Yesterday we celebrated my clever, strong willed, highly opinionated and very charming son Jacob turning eight. As I constantly overestimate the time I have at hand compared to the time it will take me to do anything, I first went into town for a meeting, and a lunch date with two lovely friends from work. 

decorations for jacobs birthday party

When I finally got home I was exhausted, and still had to decorate and clean and make a cake (planning ahead aparently doesn't work for me), thankfully I had lots of help from Jonathan, but by the time the guests arrived I was knackered and lay panting on the sofa - charming...

baloons birthday party

Balloons for my lovely boys.

Jacob opening presents

Still, decorations and preparation matter little to birthday boys - presents and cake are way more important. Ever since Jonathan got a phone for his eighth birthday, Jacob's been impatiently awaiting his own eighth birthday, hoping for a phone of his very own. He was thrilled to unwrap his present and find an iPhone 4.
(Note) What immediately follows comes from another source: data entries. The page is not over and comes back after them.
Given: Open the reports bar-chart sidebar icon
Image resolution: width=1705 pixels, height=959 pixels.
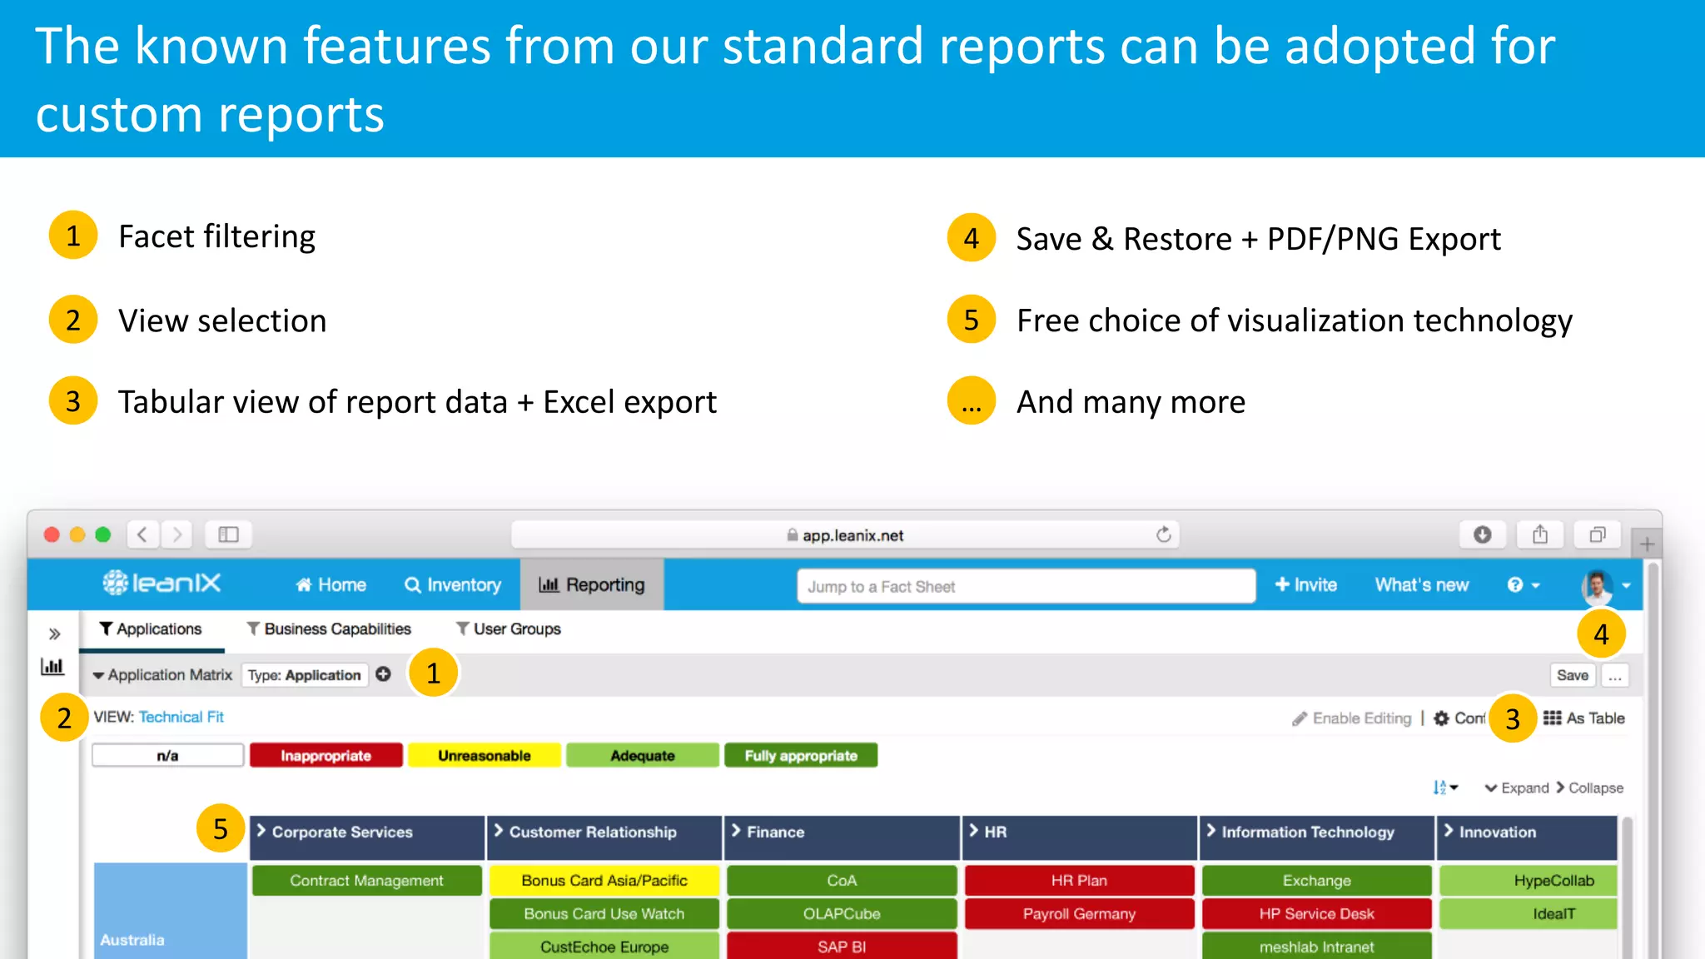Looking at the screenshot, I should (x=52, y=667).
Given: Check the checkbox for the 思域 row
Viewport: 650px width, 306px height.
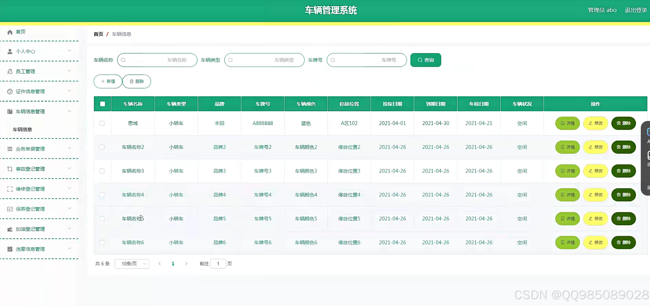Looking at the screenshot, I should 102,123.
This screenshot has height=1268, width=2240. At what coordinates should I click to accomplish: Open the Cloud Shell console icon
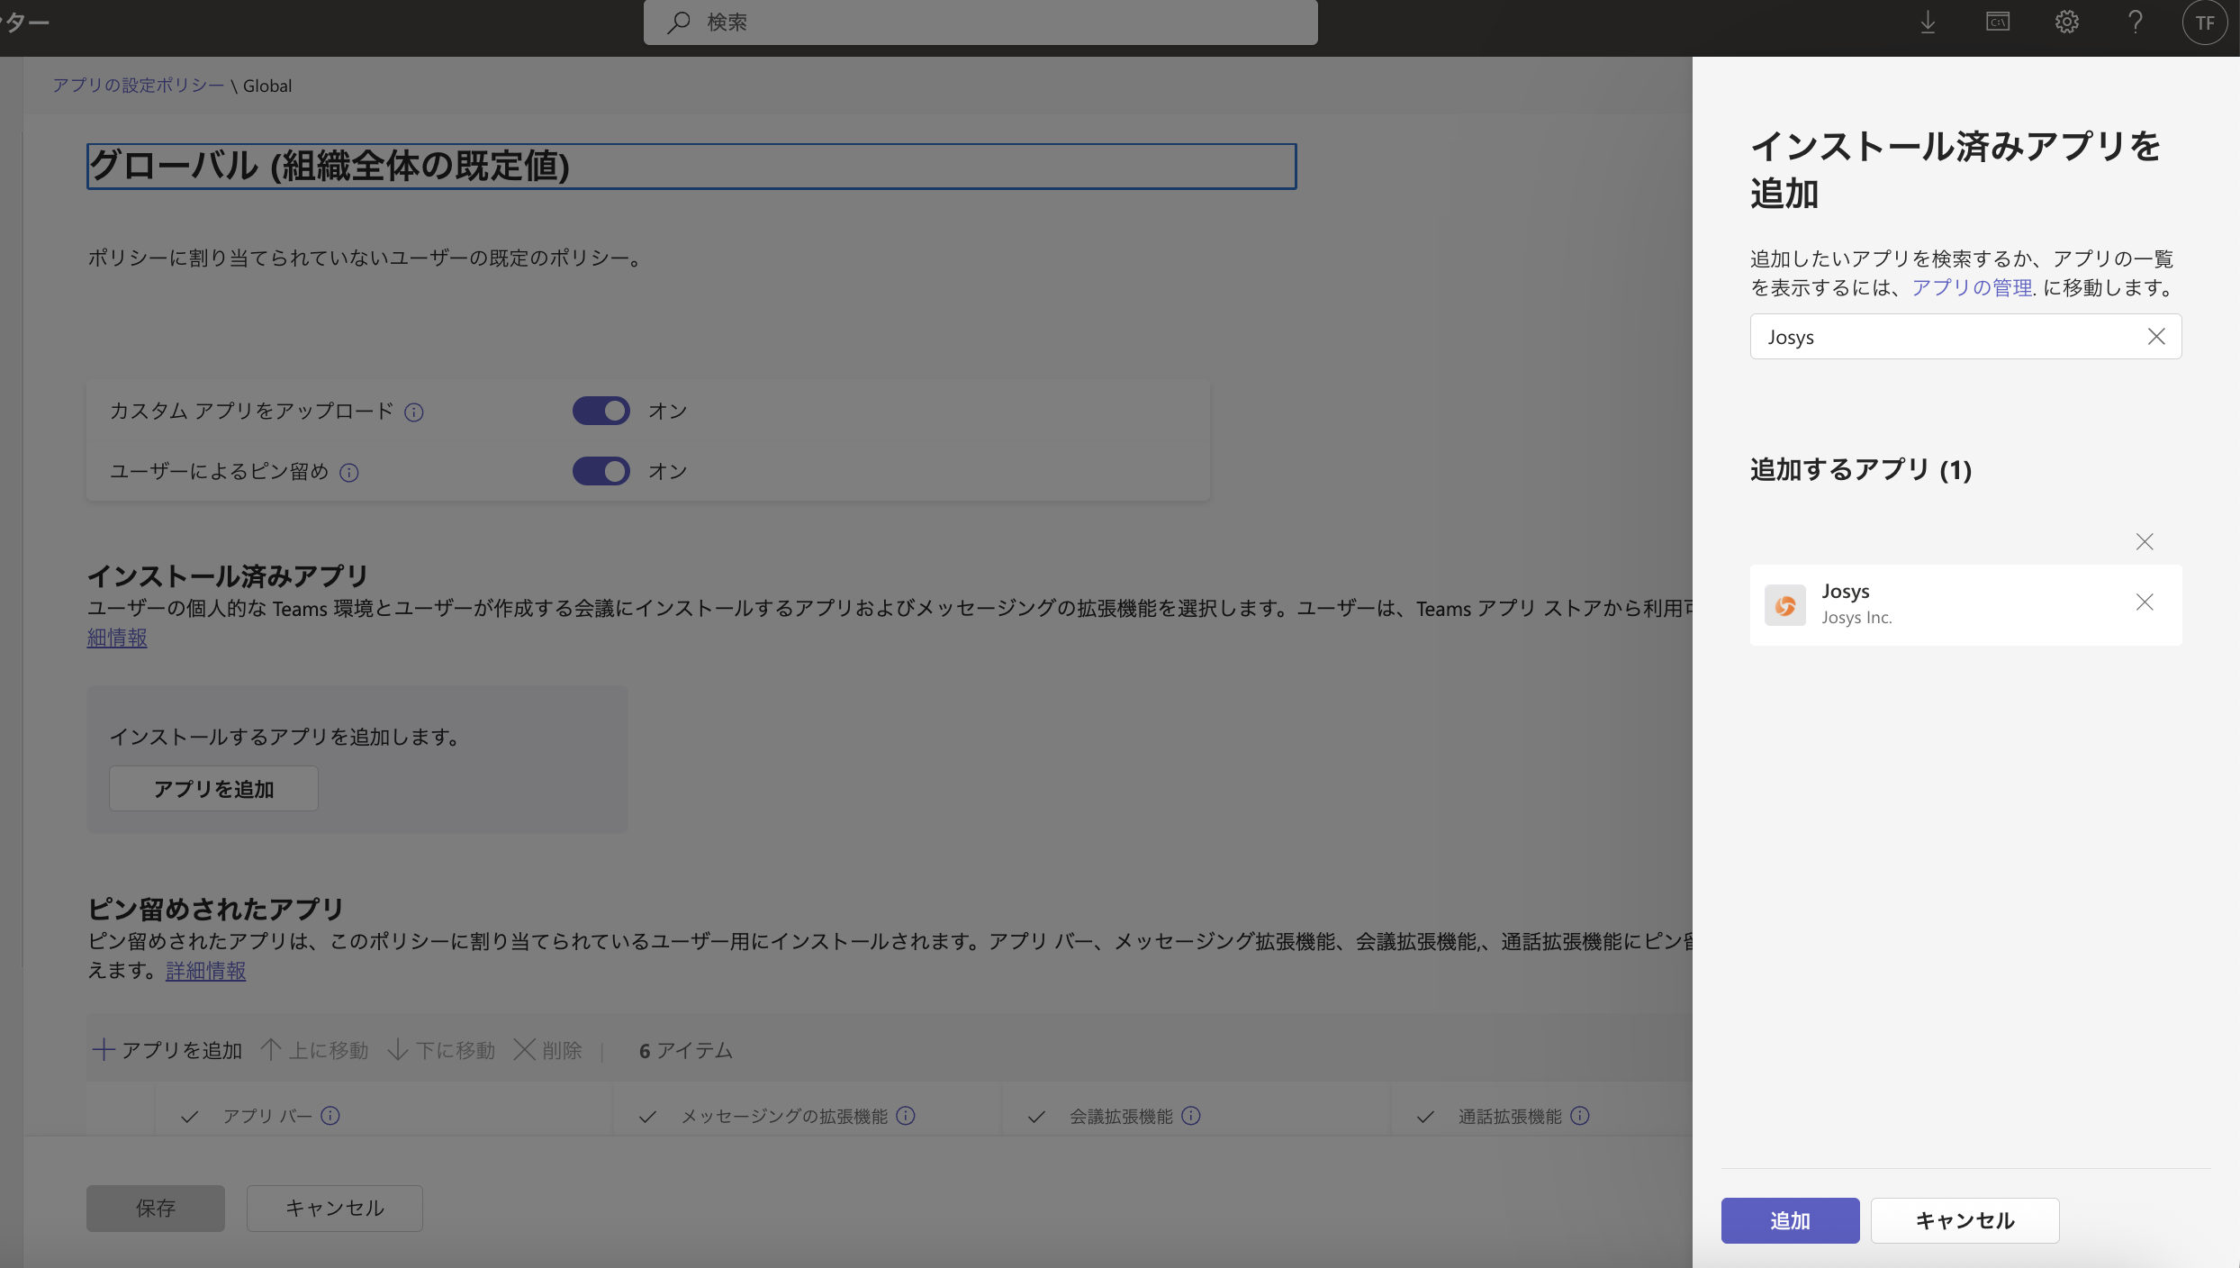point(1997,23)
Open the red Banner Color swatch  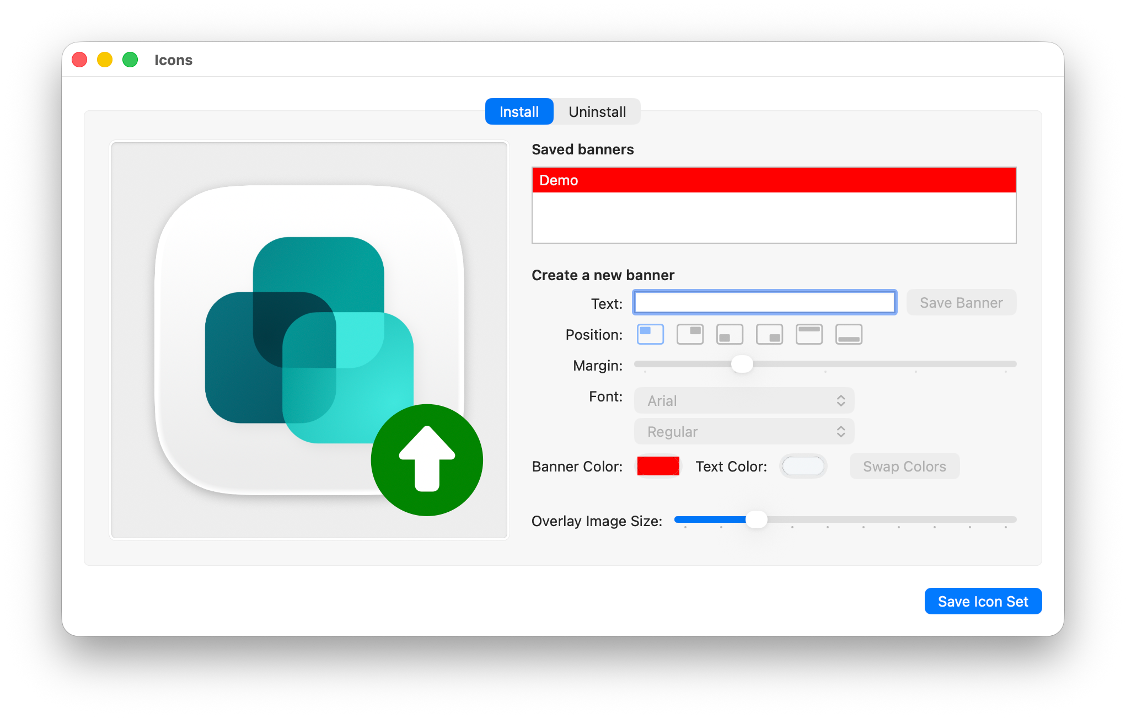click(658, 466)
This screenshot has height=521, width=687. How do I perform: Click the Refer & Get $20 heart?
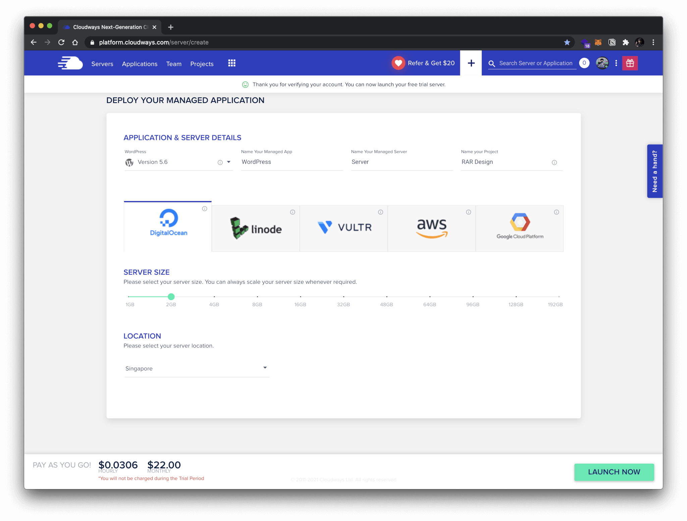(398, 63)
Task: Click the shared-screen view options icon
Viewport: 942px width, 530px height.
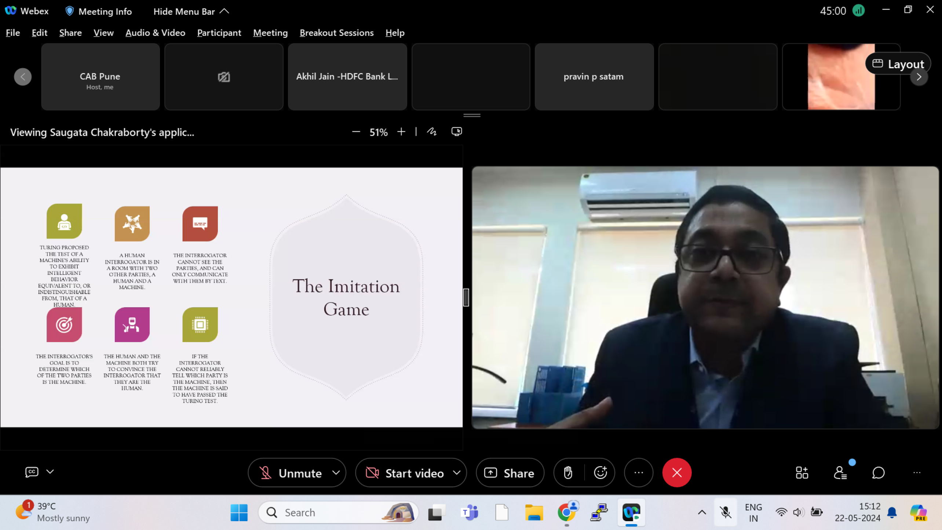Action: pyautogui.click(x=456, y=132)
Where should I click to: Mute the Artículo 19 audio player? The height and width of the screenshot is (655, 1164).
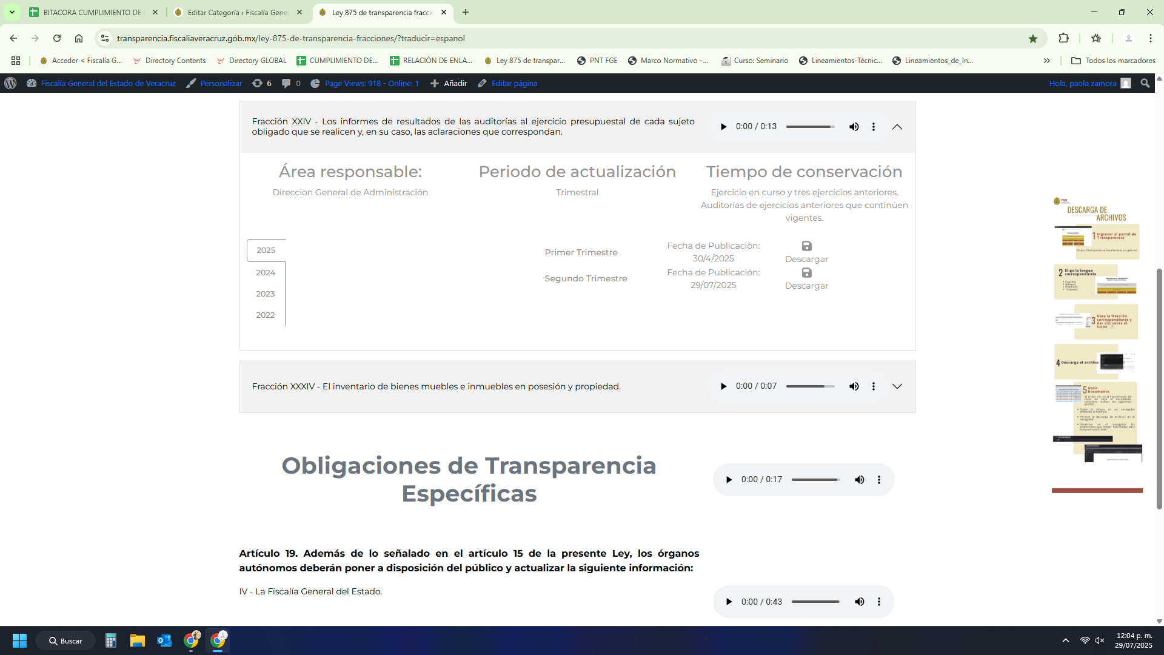[x=859, y=602]
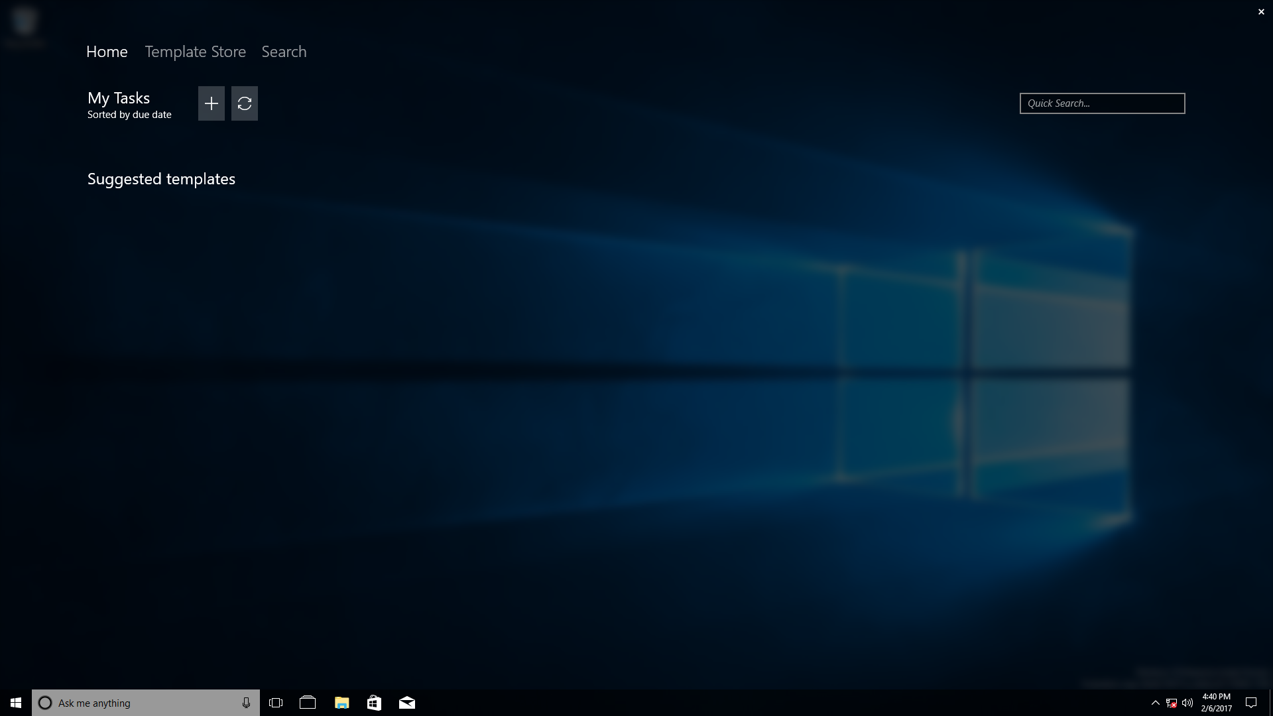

Aidan our cat watching over the birthday celebrations

One of our more special cats, Aidan (the one who thinks he's a dog and has no tail), helped with the wrapping paper. The rest of us are a bit unsure as to what he was helping with, but he was most happy to do it.

jacobs birthday cake

And then, presents had and dinner gulped down, came time for cake. Dark chocolate with strawberries had been ordered, so I didn't really have to get creative at all.

And then the party was over, the guests leaving and the kids climbing happily into their beds. And despite stressing out and feeling inadequate most of the afternoon, I sat down and looked at the mess around me, and felt so happy and grateful. Another birthday when we're all together.